* [TASK REQUIREMENTS]
Please reproduce exactly the lines from the start of the records through the one containing "Given: Select the female teacher honored row", and nothing more.

--

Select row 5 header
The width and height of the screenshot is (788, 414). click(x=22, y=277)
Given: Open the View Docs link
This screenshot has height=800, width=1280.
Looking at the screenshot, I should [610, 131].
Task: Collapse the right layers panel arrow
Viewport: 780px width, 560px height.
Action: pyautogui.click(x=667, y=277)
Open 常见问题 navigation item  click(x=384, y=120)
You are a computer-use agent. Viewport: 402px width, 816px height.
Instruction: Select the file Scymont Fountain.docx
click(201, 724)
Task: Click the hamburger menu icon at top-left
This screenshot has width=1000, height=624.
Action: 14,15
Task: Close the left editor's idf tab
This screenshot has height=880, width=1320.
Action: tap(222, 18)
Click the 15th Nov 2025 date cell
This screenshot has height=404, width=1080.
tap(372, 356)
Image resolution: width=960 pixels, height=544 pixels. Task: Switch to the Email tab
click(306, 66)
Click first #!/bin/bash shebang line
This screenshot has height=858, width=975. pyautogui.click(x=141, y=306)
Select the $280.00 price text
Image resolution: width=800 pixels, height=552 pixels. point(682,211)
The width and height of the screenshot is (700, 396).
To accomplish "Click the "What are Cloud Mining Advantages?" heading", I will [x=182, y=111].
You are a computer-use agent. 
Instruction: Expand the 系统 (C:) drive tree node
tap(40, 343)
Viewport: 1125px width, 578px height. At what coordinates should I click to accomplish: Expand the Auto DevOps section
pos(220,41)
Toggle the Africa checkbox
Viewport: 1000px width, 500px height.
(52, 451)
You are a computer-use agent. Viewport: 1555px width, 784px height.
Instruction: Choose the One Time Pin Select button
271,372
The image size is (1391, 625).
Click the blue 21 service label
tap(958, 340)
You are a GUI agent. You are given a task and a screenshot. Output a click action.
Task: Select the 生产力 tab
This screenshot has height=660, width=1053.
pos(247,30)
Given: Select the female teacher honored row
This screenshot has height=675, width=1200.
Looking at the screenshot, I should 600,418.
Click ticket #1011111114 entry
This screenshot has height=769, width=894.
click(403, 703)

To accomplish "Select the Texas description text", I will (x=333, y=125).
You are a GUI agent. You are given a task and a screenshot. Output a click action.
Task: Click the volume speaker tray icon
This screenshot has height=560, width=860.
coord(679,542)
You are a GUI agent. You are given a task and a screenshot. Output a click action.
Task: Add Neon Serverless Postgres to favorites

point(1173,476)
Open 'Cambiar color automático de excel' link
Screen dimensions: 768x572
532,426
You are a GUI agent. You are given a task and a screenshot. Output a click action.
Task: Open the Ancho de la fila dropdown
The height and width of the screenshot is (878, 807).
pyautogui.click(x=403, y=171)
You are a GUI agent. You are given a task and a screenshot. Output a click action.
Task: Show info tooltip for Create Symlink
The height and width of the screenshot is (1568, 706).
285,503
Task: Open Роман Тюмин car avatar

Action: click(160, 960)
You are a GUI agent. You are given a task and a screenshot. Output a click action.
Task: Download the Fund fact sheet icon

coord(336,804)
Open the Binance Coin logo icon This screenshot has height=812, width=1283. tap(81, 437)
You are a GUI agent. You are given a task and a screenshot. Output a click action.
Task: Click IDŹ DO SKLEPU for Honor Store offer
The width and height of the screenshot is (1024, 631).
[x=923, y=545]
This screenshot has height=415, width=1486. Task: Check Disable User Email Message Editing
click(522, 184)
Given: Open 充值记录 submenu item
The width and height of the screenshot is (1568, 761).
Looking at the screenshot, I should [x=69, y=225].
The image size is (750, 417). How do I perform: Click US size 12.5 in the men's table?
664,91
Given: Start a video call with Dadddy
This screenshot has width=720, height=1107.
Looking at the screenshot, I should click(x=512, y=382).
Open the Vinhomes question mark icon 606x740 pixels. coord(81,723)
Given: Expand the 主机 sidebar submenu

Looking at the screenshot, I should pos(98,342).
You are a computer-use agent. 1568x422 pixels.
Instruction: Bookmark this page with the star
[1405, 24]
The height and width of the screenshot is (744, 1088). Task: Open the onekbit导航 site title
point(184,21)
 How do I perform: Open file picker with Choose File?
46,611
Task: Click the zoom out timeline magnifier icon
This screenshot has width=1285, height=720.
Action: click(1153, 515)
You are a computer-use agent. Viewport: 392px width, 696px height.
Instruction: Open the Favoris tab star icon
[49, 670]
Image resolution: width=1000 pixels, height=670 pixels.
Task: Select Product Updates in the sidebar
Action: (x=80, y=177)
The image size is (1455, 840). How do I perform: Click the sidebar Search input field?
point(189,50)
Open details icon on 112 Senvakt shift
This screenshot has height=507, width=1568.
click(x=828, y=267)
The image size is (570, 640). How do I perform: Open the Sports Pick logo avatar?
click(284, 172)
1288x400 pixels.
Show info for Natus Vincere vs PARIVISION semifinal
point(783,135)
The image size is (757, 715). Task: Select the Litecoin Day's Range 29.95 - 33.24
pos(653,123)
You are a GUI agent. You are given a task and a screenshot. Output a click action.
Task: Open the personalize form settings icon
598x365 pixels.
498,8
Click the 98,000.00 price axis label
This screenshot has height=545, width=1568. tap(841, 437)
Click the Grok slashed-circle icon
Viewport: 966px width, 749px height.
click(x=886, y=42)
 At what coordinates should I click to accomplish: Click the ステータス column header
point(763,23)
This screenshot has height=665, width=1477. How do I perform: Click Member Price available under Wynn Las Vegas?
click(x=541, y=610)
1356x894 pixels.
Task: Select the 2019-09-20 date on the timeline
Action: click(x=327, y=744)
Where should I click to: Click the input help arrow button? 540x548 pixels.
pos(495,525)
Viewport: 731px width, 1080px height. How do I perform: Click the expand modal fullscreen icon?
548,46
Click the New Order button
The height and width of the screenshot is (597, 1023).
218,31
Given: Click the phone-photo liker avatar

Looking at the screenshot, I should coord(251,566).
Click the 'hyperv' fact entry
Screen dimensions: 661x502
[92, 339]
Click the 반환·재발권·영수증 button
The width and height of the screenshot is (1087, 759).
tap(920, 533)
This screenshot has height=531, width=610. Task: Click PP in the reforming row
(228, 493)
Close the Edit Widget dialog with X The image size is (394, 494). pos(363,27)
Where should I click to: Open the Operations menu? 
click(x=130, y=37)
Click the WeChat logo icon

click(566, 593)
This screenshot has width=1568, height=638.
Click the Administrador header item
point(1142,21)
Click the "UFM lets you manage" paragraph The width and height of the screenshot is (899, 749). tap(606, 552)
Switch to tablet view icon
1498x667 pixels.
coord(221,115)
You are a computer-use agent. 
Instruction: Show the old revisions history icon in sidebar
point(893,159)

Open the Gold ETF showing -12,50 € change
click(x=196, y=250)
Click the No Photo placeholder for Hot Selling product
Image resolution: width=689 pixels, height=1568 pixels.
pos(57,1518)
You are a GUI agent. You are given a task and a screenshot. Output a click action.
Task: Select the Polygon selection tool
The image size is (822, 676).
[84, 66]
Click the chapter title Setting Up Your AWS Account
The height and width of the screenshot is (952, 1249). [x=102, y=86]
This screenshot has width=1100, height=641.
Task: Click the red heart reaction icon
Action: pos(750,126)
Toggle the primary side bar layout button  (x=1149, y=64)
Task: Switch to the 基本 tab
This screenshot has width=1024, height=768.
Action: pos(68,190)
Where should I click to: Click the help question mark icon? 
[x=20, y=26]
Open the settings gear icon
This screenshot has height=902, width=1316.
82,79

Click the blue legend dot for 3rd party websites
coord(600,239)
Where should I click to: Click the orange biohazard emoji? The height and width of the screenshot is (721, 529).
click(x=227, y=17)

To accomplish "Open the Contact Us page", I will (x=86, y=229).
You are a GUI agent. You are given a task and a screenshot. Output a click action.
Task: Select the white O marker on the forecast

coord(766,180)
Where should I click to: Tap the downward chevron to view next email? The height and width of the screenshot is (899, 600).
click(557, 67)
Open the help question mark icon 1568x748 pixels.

--

* [WORKED SOLUTION]
Select row 5 header
The width and height of the screenshot is (788, 414). click(x=22, y=277)
Given: Open the View Docs link
This screenshot has height=800, width=1280.
Looking at the screenshot, I should [610, 131].
Task: Collapse the right layers panel arrow
Viewport: 780px width, 560px height.
Action: pyautogui.click(x=667, y=277)
Open 常见问题 navigation item  click(x=384, y=120)
You are a computer-use agent. Viewport: 402px width, 816px height.
Instruction: Select the file Scymont Fountain.docx
click(201, 724)
Task: Click the hamburger menu icon at top-left
This screenshot has width=1000, height=624.
Action: 14,15
Task: Close the left editor's idf tab
This screenshot has height=880, width=1320.
Action: tap(222, 18)
Click the 15th Nov 2025 date cell
This screenshot has height=404, width=1080.
tap(372, 356)
Image resolution: width=960 pixels, height=544 pixels. Task: Switch to the Email tab
click(306, 66)
Click first #!/bin/bash shebang line
This screenshot has height=858, width=975. pyautogui.click(x=141, y=306)
Select the $280.00 price text
Image resolution: width=800 pixels, height=552 pixels. point(682,211)
The width and height of the screenshot is (700, 396).
To accomplish "Click the "What are Cloud Mining Advantages?" heading", I will [x=182, y=111].
You are a computer-use agent. 
Instruction: Expand the 系统 (C:) drive tree node
tap(40, 343)
Viewport: 1125px width, 578px height. At what coordinates should I click to accomplish: Expand the Auto DevOps section
pos(220,41)
Toggle the Africa checkbox
Viewport: 1000px width, 500px height.
(52, 451)
You are a computer-use agent. Viewport: 1555px width, 784px height.
Instruction: Choose the One Time Pin Select button
271,372
The image size is (1391, 625).
Click the blue 21 service label
tap(958, 340)
You are a GUI agent. You are given a task and a screenshot. Output a click action.
Task: Select the 生产力 tab
This screenshot has height=660, width=1053.
pos(247,30)
Given: Select the female teacher honored row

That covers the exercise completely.